## Directions
Pick up at the line with "The height and width of the screenshot is (420, 521).". Write it out exactly, along with each later line through the end of the data, and nothing more.

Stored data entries
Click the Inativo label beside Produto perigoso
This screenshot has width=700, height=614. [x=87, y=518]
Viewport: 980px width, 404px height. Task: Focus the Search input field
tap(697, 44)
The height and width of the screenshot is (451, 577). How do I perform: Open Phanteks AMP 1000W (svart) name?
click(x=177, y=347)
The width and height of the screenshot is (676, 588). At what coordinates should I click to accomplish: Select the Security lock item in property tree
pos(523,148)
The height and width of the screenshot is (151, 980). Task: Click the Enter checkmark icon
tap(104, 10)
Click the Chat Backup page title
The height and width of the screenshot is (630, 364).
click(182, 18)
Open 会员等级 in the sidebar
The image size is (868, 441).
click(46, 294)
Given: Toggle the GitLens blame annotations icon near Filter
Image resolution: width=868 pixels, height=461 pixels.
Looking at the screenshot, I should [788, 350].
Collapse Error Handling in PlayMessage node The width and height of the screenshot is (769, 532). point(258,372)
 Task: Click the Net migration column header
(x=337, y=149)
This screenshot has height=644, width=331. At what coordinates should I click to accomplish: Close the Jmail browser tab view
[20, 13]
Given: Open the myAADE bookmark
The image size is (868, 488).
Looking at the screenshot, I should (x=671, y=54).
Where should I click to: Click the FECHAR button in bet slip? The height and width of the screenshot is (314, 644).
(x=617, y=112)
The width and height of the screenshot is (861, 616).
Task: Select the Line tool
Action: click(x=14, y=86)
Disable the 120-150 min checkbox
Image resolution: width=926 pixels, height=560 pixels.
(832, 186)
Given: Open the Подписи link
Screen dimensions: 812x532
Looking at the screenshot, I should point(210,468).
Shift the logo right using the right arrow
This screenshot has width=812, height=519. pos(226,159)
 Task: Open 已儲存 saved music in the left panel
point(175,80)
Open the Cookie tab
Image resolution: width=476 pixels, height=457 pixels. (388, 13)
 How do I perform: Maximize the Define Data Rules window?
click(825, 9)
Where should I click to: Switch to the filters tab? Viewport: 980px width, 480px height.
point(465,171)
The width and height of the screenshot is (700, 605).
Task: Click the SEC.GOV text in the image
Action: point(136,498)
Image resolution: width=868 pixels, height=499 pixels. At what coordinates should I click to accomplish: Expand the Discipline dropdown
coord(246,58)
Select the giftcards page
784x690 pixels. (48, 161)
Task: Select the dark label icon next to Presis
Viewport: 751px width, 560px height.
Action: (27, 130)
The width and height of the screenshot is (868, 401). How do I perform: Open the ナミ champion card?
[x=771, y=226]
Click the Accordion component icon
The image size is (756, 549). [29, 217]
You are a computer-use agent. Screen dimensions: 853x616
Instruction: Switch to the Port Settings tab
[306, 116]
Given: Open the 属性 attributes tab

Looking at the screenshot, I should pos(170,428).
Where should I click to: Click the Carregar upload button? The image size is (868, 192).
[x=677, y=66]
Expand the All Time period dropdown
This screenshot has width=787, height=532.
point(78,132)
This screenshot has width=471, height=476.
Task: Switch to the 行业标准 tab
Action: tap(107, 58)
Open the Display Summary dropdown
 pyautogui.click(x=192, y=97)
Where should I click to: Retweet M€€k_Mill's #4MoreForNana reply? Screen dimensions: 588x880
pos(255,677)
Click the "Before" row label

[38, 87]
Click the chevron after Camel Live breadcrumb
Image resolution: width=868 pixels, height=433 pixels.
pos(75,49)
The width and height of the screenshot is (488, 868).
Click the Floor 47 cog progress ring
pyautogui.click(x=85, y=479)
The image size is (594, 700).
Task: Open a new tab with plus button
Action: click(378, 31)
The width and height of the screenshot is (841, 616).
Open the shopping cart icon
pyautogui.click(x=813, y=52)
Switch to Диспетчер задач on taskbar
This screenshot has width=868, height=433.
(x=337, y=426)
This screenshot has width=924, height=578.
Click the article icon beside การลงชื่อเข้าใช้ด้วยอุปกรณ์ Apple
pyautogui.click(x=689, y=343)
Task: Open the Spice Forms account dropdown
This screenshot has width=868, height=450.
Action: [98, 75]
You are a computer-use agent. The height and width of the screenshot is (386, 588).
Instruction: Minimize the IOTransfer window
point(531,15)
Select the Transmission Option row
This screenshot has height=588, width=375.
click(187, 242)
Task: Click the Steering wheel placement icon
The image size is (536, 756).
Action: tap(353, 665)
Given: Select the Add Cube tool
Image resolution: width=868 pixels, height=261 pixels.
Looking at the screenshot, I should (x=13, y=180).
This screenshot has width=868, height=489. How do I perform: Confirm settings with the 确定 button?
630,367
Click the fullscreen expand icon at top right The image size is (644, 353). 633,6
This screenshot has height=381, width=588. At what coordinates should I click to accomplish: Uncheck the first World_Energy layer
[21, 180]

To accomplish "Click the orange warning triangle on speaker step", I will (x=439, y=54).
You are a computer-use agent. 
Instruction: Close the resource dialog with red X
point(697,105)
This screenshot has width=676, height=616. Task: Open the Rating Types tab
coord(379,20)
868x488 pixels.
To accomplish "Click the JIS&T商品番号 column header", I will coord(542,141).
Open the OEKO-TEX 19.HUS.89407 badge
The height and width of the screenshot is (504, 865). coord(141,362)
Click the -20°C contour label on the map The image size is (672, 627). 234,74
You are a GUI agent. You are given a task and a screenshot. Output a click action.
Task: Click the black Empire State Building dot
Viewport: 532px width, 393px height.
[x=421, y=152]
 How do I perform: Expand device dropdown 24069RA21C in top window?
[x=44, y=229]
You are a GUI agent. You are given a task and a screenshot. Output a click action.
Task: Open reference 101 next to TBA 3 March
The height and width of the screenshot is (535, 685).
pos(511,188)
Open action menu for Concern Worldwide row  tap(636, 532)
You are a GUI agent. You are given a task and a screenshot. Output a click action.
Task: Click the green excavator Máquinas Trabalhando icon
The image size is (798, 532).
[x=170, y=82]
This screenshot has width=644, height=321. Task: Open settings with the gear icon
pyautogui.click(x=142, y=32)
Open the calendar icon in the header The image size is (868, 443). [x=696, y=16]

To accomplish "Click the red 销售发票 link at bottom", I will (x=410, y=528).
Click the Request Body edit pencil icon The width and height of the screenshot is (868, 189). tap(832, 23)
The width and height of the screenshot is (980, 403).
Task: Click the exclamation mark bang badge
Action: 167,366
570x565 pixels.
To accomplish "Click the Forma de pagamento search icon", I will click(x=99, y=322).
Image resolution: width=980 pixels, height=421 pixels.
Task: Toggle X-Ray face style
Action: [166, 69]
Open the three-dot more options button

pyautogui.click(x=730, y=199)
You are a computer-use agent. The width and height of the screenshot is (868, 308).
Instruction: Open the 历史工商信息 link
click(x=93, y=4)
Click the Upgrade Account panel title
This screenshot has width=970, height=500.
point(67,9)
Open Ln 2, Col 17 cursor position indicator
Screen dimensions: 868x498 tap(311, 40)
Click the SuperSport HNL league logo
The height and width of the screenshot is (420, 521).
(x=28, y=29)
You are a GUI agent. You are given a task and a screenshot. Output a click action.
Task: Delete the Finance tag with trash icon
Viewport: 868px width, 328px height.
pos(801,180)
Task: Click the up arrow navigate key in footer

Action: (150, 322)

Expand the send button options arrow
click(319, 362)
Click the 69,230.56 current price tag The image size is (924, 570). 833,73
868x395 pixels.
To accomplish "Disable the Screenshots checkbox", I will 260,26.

## Result below
The height and width of the screenshot is (420, 521).
(x=28, y=29)
You are a GUI agent. You are given a task and a screenshot. Output a click action.
Task: Delete the Finance tag with trash icon
Viewport: 868px width, 328px height.
pos(801,180)
Task: Click the up arrow navigate key in footer

Action: (150, 322)

Expand the send button options arrow
click(319, 362)
Click the 69,230.56 current price tag The image size is (924, 570). 833,73
868x395 pixels.
To accomplish "Disable the Screenshots checkbox", I will 260,26.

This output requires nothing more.